The British owner of a historic 16th Century coaching inn at Montreuil-sur-Mer, northern France, has put it on the market. The Grade 1 listed building is in the very heart of Montreuil-sur-Mer, the pretty and popular town near Calais.
The hotel, with many original features, has 13 rooms on the first floor surrounding a cobbled courtyard (now used as a coffee shop) as well as a successful 50-seat restaurant, a ballroom for 120 people, a private car-park, a self-contained two-bedroom apartment and a four-bedroom top-floor owner's apartment.
But what is has most of, is history. It's the oldest continuously working coaching inn in Montreuil.
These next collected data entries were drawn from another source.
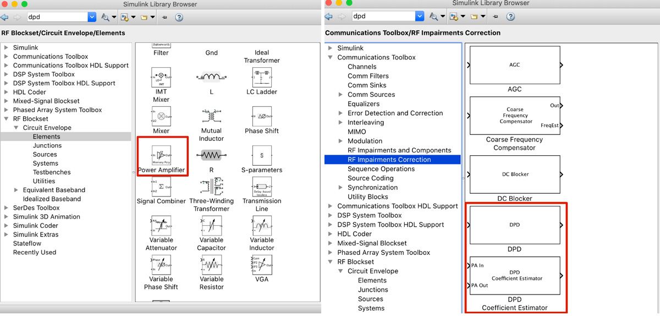The image size is (660, 316).
Task: Click back arrow in the left window toolbar
Action: pos(6,17)
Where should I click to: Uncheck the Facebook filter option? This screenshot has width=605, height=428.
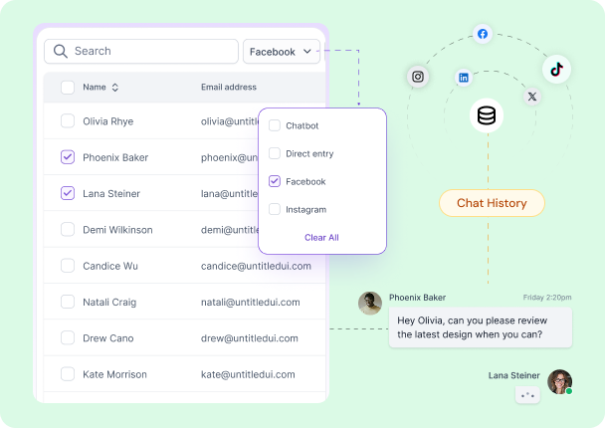[275, 182]
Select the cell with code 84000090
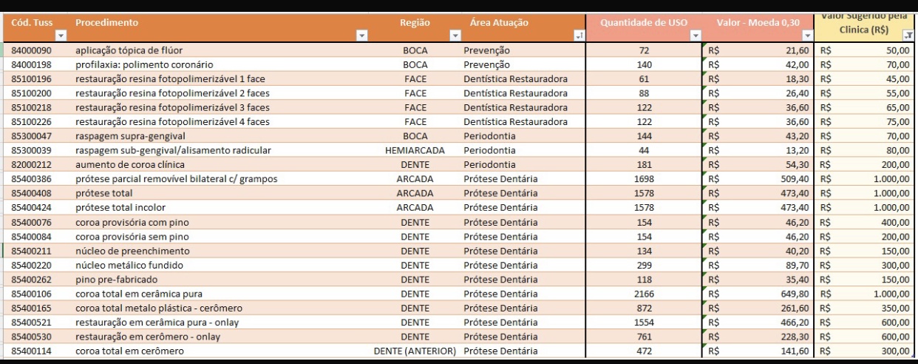Viewport: 918px width, 364px height. [x=32, y=50]
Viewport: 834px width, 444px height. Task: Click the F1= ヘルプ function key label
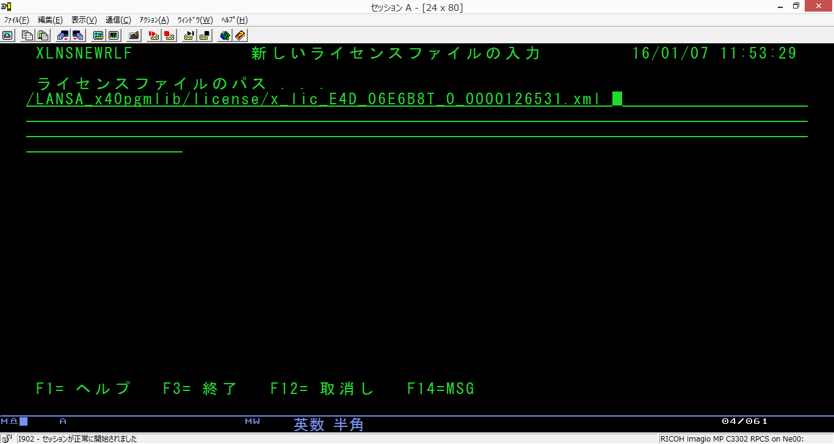click(83, 389)
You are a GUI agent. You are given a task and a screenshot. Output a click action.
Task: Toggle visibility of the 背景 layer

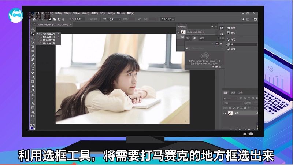pyautogui.click(x=225, y=114)
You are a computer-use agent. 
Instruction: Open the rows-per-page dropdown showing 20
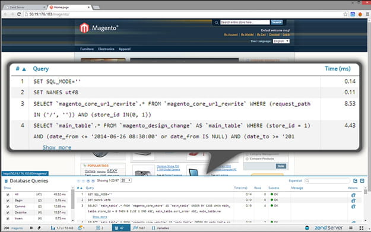point(126,180)
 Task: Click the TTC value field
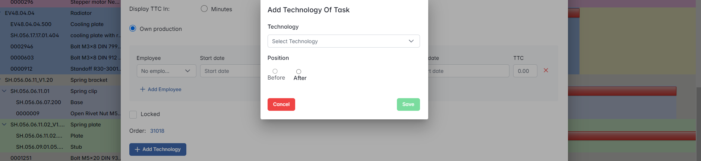tap(525, 71)
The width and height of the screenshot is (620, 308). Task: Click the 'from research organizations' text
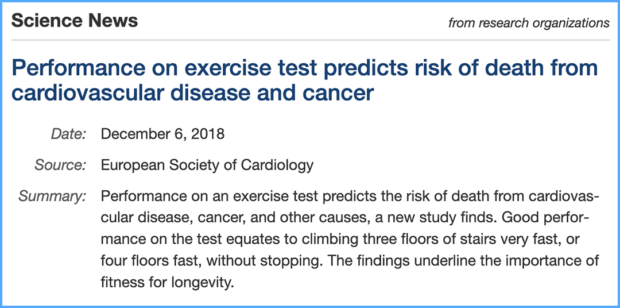pos(528,23)
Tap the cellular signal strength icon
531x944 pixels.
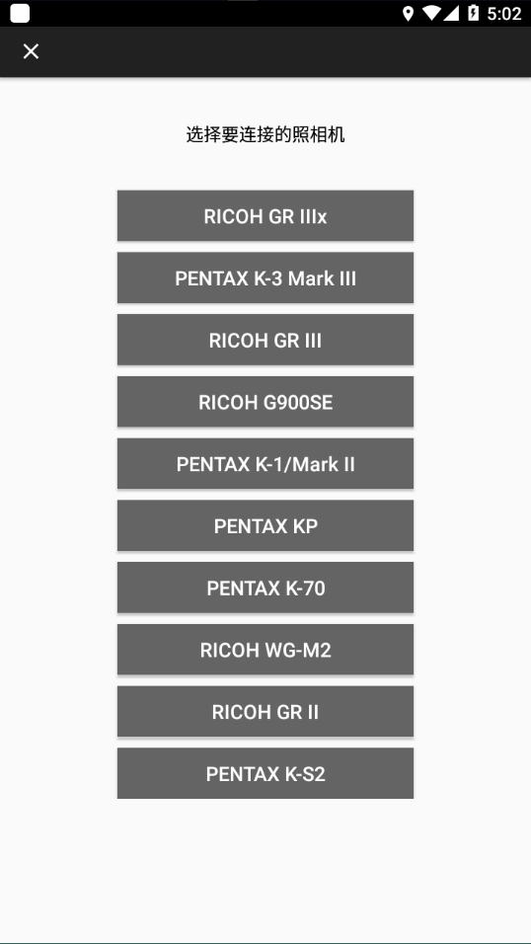point(451,13)
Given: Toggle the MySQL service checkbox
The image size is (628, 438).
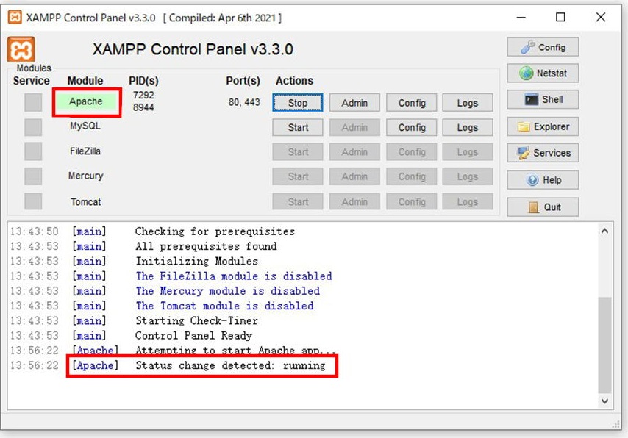Looking at the screenshot, I should [x=33, y=127].
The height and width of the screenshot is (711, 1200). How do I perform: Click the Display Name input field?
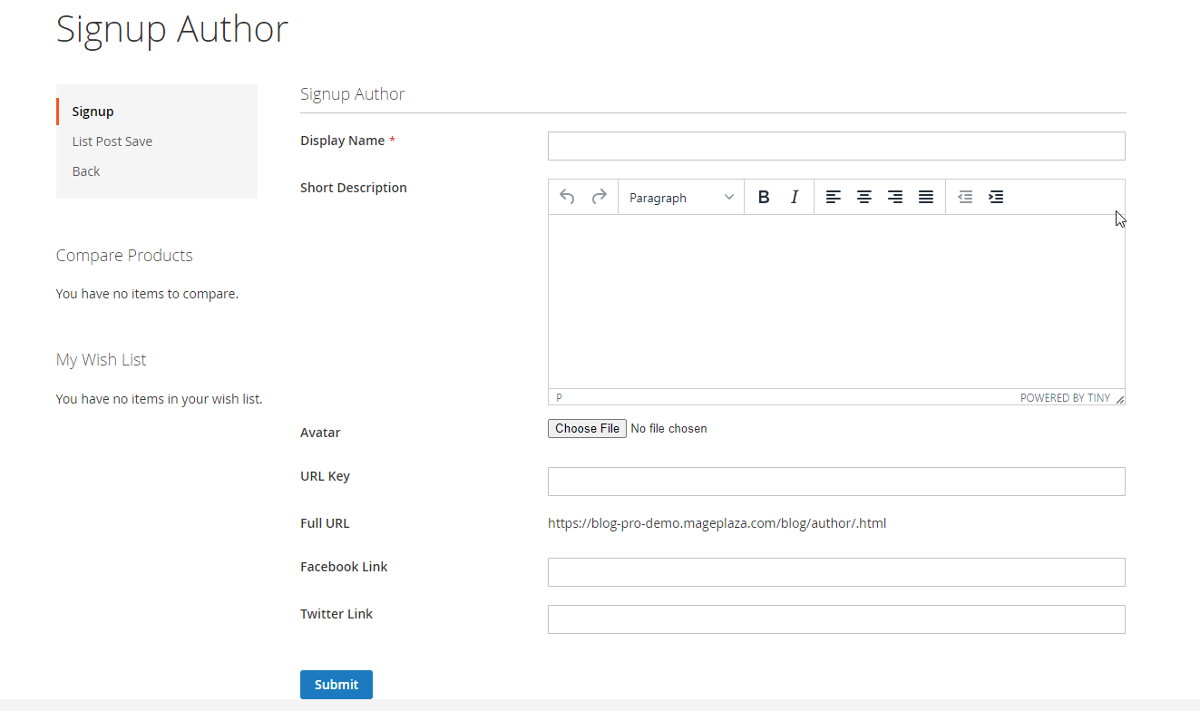[x=836, y=146]
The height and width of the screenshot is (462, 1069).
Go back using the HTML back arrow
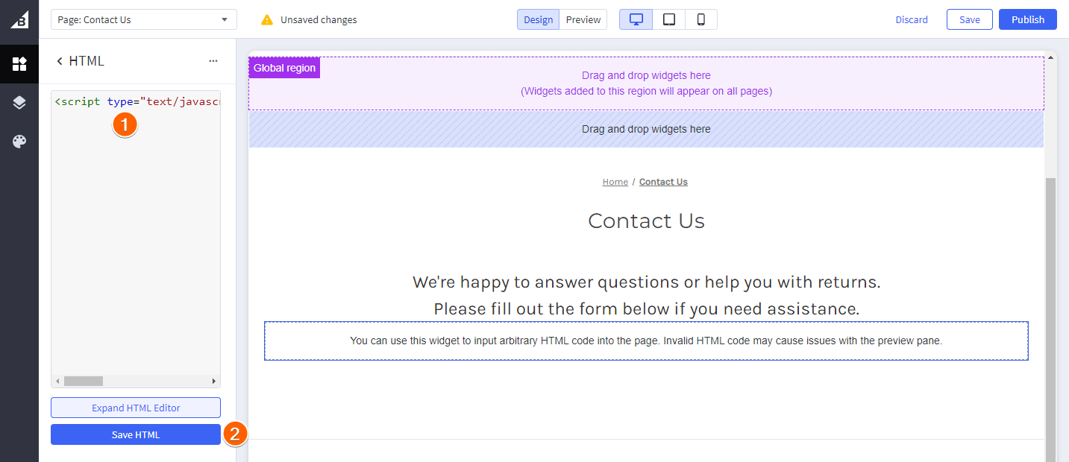tap(60, 61)
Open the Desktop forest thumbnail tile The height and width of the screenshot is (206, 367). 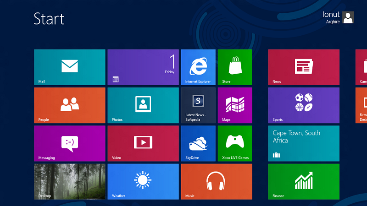click(x=69, y=181)
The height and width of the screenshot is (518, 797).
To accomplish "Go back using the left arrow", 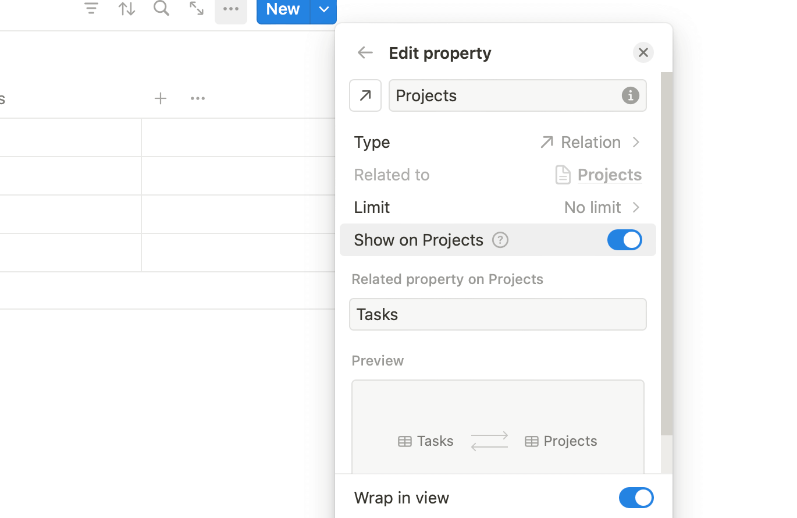I will pos(365,52).
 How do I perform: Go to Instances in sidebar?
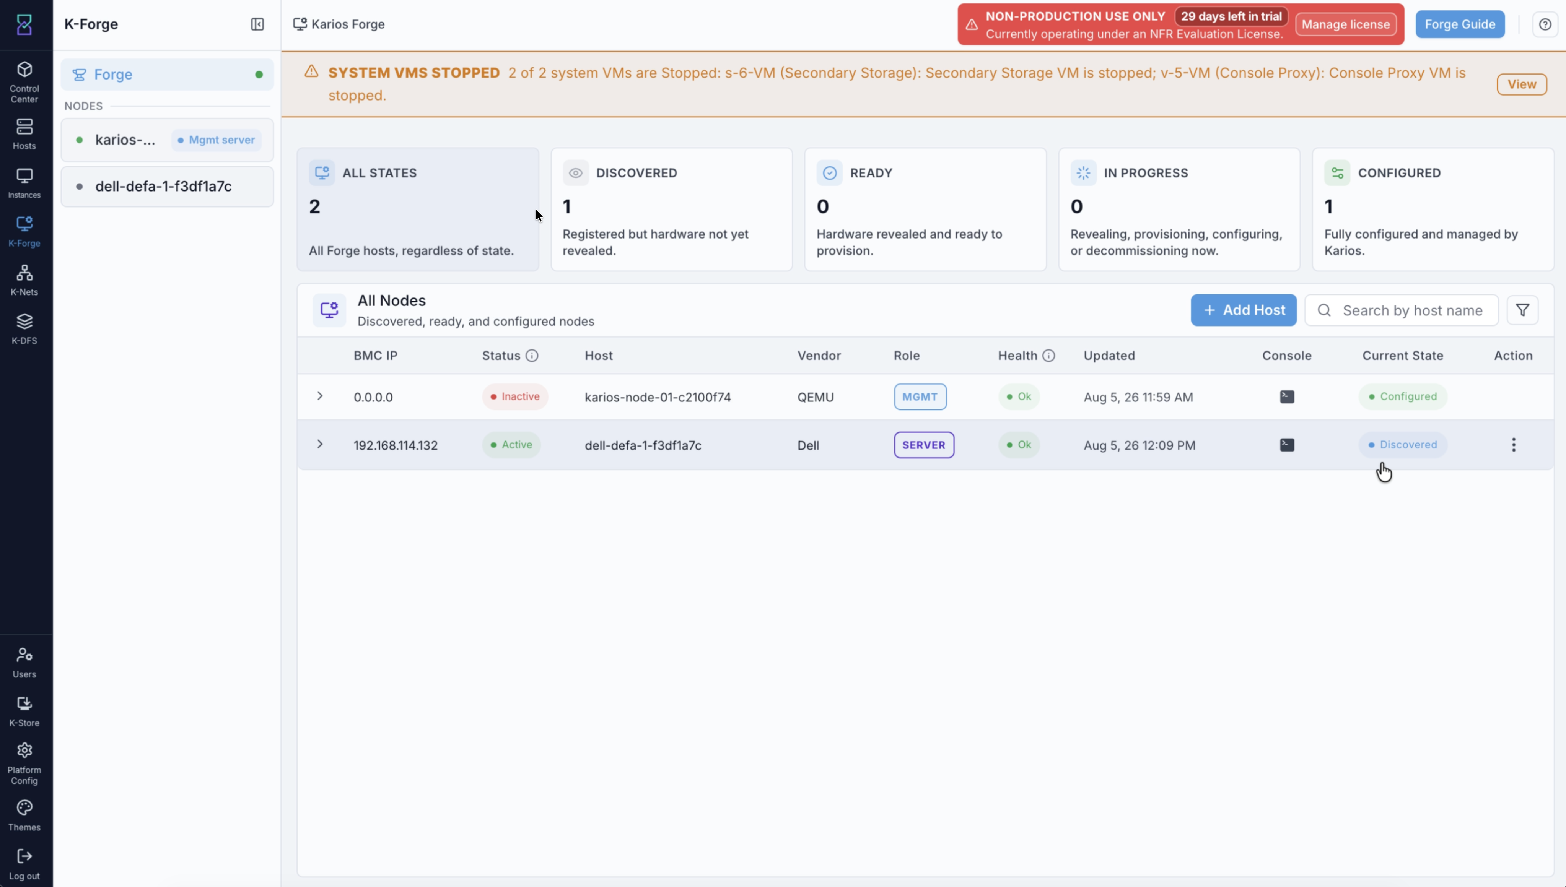tap(24, 183)
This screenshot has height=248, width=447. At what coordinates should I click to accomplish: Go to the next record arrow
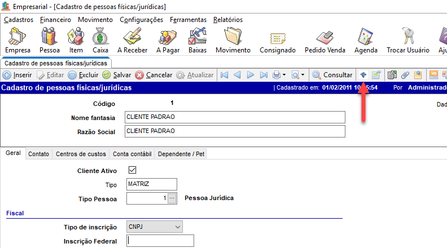250,75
Being on the road from Paris to Calais, it has welcomed many famous guests over the past four centuries including Napolean, while planning the invasion of England. In the 1850s Victor Hugo stayed here, in room 12b. He set part of Les Miserables at the hotel, and said that he based the character of Cosette and the Innkeeper on the staff he saw working in the courtyard below his room.
In the First World War it was a popular watering hole and a warm, dry bed for British officers fighting on the Western Front nearby. They used the ballroom for theatre shows, and Field Marshall Haig at one point used the ballroom as a map and planning room.